The records below hold pictures; please leave those out and retype the rest exactly.

————

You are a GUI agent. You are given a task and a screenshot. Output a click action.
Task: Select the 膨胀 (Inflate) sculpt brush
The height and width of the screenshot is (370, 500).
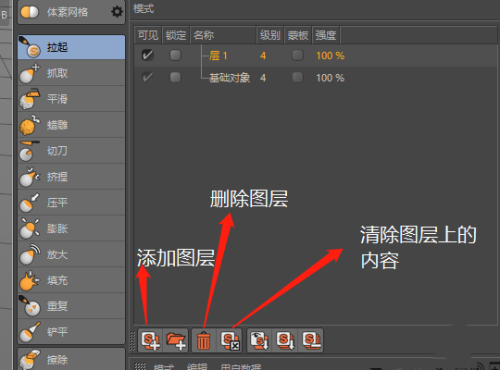71,229
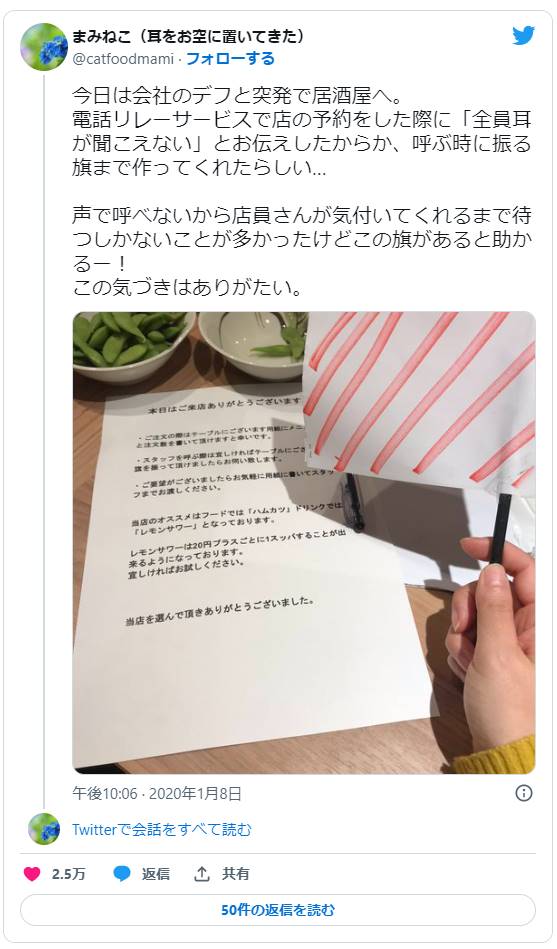
Task: Click 50件の返信を読む button
Action: point(278,910)
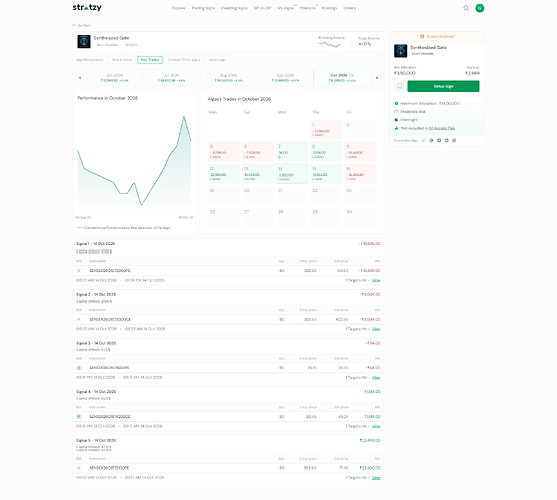Viewport: 557px width, 500px height.
Task: Click the Stratzy logo
Action: tap(87, 7)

————

Answer to this problem:
You are a GUI agent. You are given a task and a screenshot. Output a click action.
Task: Select the 膨胀 (Inflate) sculpt brush
The height and width of the screenshot is (370, 500).
71,229
Task: Click 50件の返信を読む button
Action: point(278,910)
Viewport: 557px width, 500px height.
Task: Click the Stratzy logo
Action: tap(87, 7)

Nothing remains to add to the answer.